Which lines in the material contain the string "label"? Gather every one of them, treating uppercase and lowercase letters as different.

=-=-=

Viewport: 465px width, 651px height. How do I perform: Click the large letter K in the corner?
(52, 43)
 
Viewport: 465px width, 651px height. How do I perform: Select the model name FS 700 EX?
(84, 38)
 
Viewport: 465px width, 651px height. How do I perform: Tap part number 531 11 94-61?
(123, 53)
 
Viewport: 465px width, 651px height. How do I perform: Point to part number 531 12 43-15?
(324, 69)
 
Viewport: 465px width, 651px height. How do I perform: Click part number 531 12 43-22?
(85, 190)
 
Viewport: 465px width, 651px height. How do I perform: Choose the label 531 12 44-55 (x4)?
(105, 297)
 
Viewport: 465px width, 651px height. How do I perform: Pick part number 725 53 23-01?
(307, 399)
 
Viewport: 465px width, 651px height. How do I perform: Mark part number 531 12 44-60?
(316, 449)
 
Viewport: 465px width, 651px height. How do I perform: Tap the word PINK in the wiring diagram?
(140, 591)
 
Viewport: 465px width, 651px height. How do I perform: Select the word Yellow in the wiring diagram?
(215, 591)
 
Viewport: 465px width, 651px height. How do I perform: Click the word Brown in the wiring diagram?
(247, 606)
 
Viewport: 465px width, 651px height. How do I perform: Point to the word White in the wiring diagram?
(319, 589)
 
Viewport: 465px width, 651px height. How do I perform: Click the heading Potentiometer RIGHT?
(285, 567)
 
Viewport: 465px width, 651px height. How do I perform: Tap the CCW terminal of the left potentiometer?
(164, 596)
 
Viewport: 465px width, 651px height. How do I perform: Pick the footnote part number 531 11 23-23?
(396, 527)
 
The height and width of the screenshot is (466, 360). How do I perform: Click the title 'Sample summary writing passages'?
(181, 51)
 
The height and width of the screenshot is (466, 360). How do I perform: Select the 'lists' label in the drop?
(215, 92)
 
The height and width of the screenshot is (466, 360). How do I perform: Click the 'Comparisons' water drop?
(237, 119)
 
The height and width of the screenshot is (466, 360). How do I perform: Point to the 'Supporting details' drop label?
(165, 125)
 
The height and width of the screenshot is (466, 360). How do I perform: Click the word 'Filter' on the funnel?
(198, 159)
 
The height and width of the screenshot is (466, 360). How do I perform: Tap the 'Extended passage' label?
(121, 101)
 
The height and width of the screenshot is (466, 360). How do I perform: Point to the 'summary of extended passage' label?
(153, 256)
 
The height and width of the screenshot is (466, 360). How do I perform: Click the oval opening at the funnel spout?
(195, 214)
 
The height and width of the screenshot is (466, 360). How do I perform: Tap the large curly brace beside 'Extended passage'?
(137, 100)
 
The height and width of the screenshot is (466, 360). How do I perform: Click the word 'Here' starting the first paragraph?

=-=-=

- [The result]:
Viewport: 465px width, 651px height. How do I perform: Choose the label 531 12 44-55 (x4)?
The height and width of the screenshot is (466, 360). How do I perform: Select the 'lists' label in the drop?
The height and width of the screenshot is (466, 360). How do I perform: Point to the 'Supporting details' drop label?
The height and width of the screenshot is (466, 360). How do I perform: Tap the 'Extended passage' label?
The height and width of the screenshot is (466, 360). How do I perform: Point to the 'summary of extended passage' label?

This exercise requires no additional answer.